For the record, Kamsickas points out he doesn’t think the latter’s days are numbered. “Diesel engines will be a prominent technology for specific uses for decades to come,” he says. But he does acknowledge their time as the near-exclusive powertrain of commercial transportation is going to end. It has to. Pressure from the general public and government regulators is only going to continue to drive cleaner technology into transportation.
Kamsickas believes success for suppliers, as well their OEM and dealer lease and rental partners, moving forward will not come from fighting or circumventing transportation’s inevitable transformation. It will be through taking these changes head on and collaborating to offer comprehensive solutions that will exceed cultural demands and support customers who are adopting the technology of the future.
“It is clear that the tides have started to shift in the direction of disruptive forces,” he says. “I truly believe partnership is the new leadership.”
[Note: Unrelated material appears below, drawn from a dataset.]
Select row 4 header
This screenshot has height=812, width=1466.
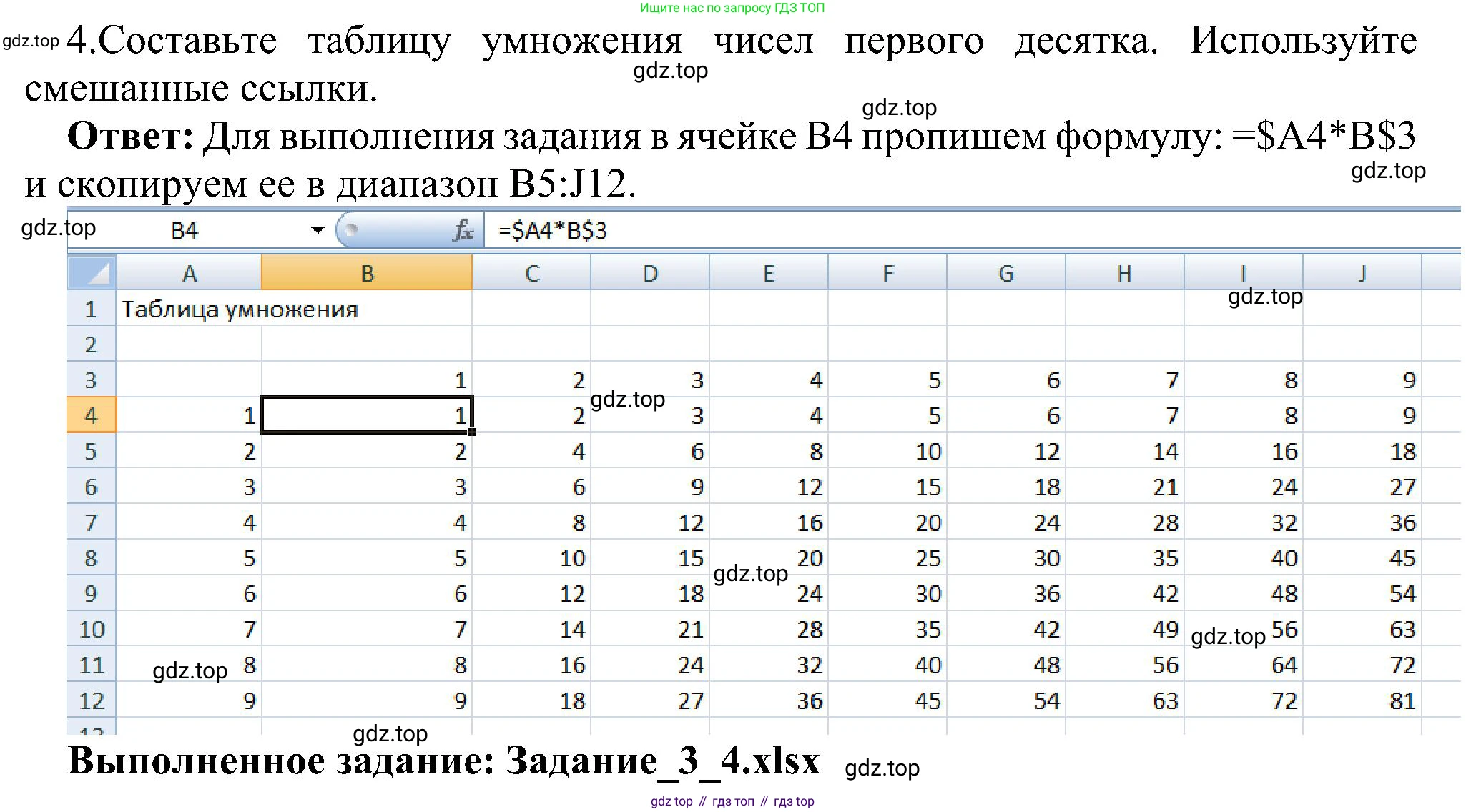point(91,415)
Kamsickas says Dana is doing its part to address disruption through innovation. He says Dana is the only commercial vehicle supplier whose technology has received zero-emission powertrain certification from California and it continues to invest heavily in electric vehicle products. Additionally, Kamsickas notes trucking suppliers need to accept that success with EV technology will require more than building a product and putting it to market.
“We are no longer able to operate in a transactional environment,” he says.
EV technologies are intricately connected vehicles; all systems must be developed in collaboration. Kamsickas says Dana has identified five systems necessary to operate an EV: e-power system, e-propulsion system, e-accessories, e-vehicle integration, and communication. From Dana’s perspective, Kamsickas says this means developing software-defined, fully upfitted EV chassis and maintaining relationships with dealers and service partners to understand and maintain these advanced solutions once they enter operation.
Kamsickas says it is true electric vehicles are likely to require fewer service events due to the reduction in componentry but service will still be required. He says renting and leasing companies, dealers and service providers will need highly advanced technical training to understand how these systems operate and have the technical aptitude necessary to troubleshoot and identify service needs. Operational expertise also will be required. The safety risks associated with electric vehicles are numerous. Kamsickas says EV technology providers will have a responsibility to provide technical guidance and training to service providers both for safety and service performance reasons and says Dana has already developed a curriculum for its EV solutions.
Finally, Kamsickas notes the trucking industry needs to accept this technology is coming whether it has asked for it or not. He says regulators have implemented more emission regulations in the last decade than the previous 30 years and that pace is not likely to slow.
“Fighting technology historically has not proven to be a winning hand,” he says. “We have to explore how EVs can fit into a positive outcome [for our industry].”